> _Brief_
Rewrite every line of the records below in full, shifting each coordinate in the answers up by 41 and leaving the pictures out.

▶

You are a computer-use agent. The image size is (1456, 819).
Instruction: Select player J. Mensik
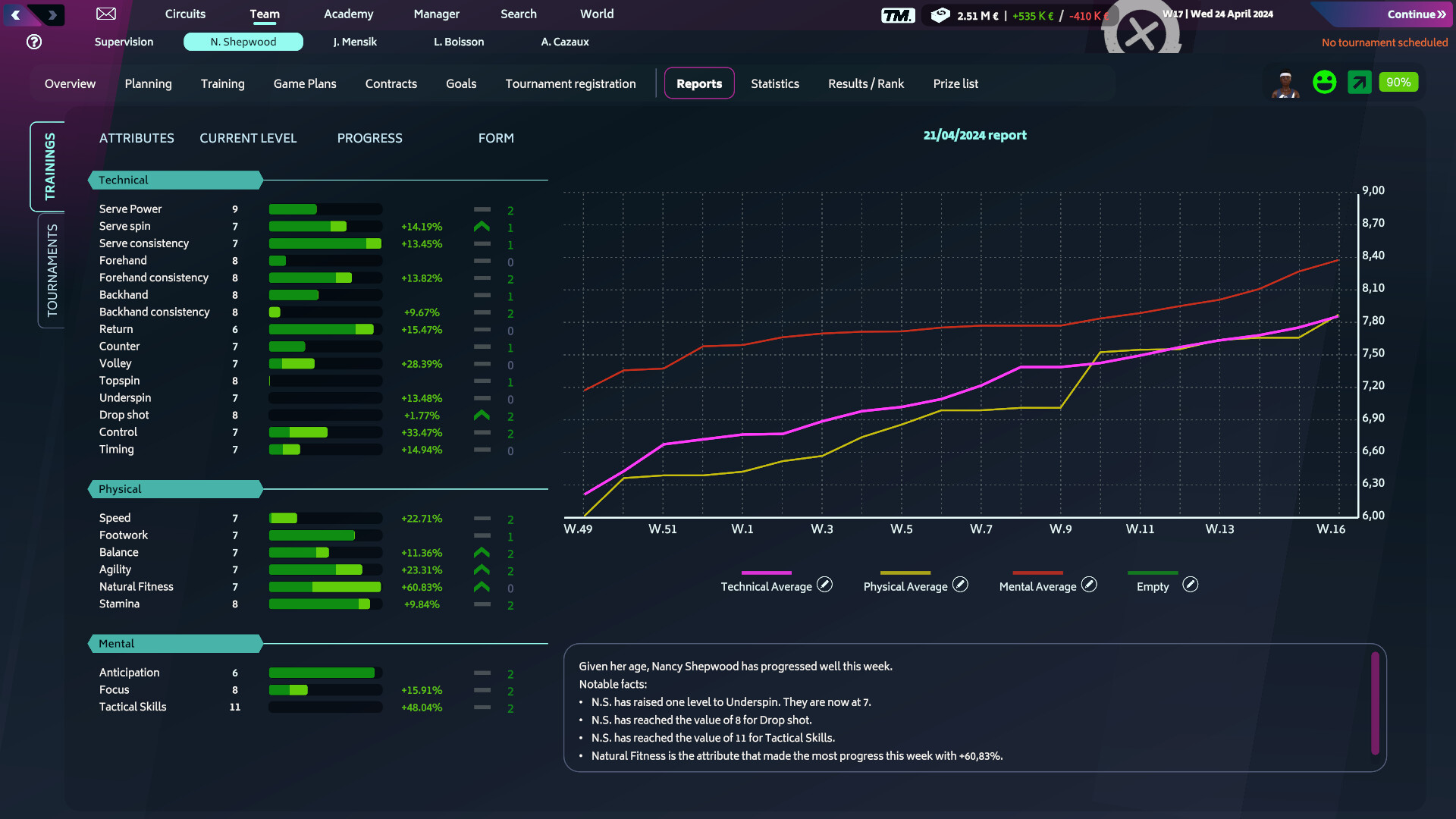pyautogui.click(x=354, y=42)
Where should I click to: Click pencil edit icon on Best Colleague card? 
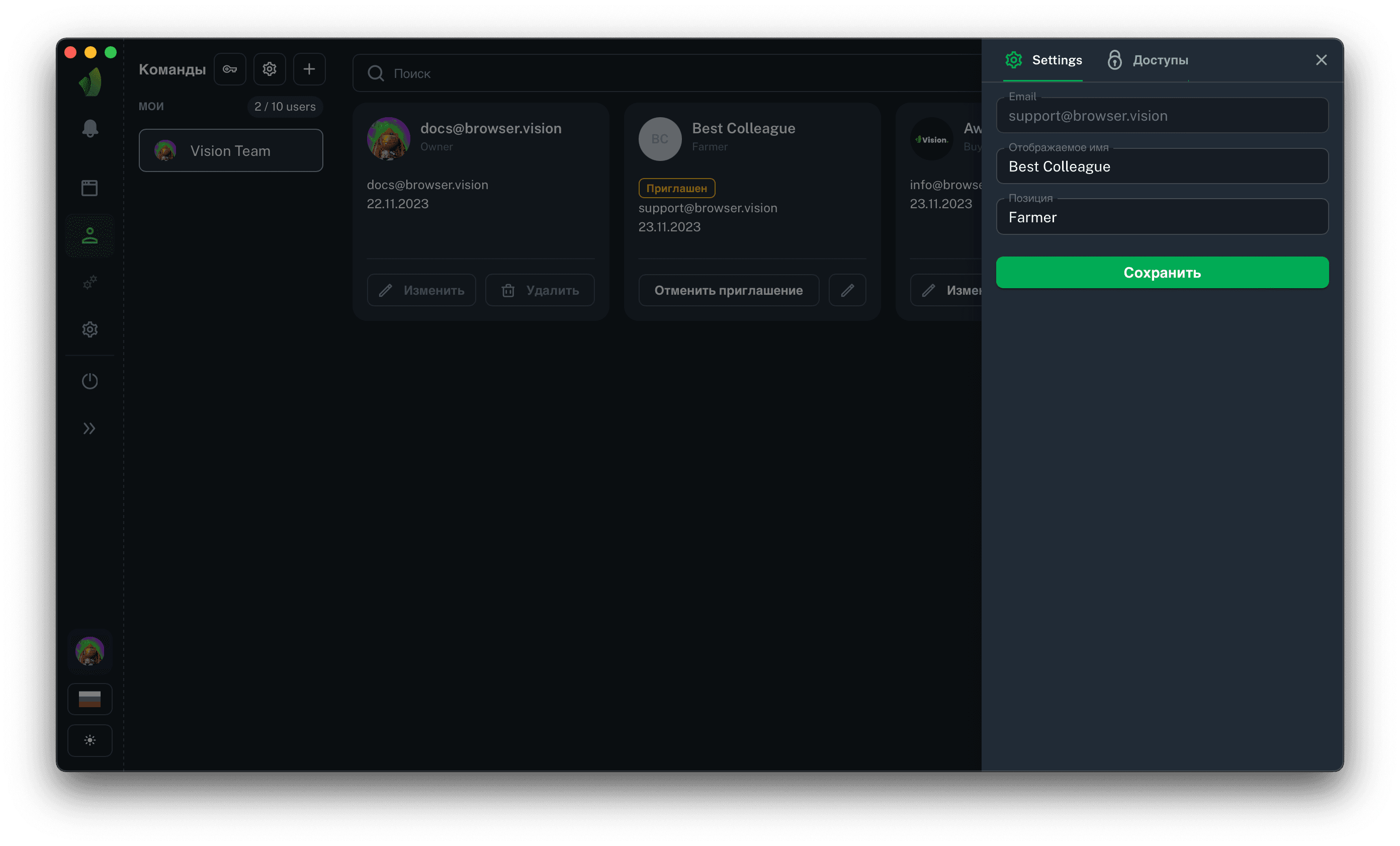[847, 290]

◀

> _Solution_
You are a computer-use agent. The image size is (1456, 819).
Instruction: Select player J. Mensik
pyautogui.click(x=395, y=83)
Where should I click to: Click pencil edit icon on Best Colleague card? 
[888, 331]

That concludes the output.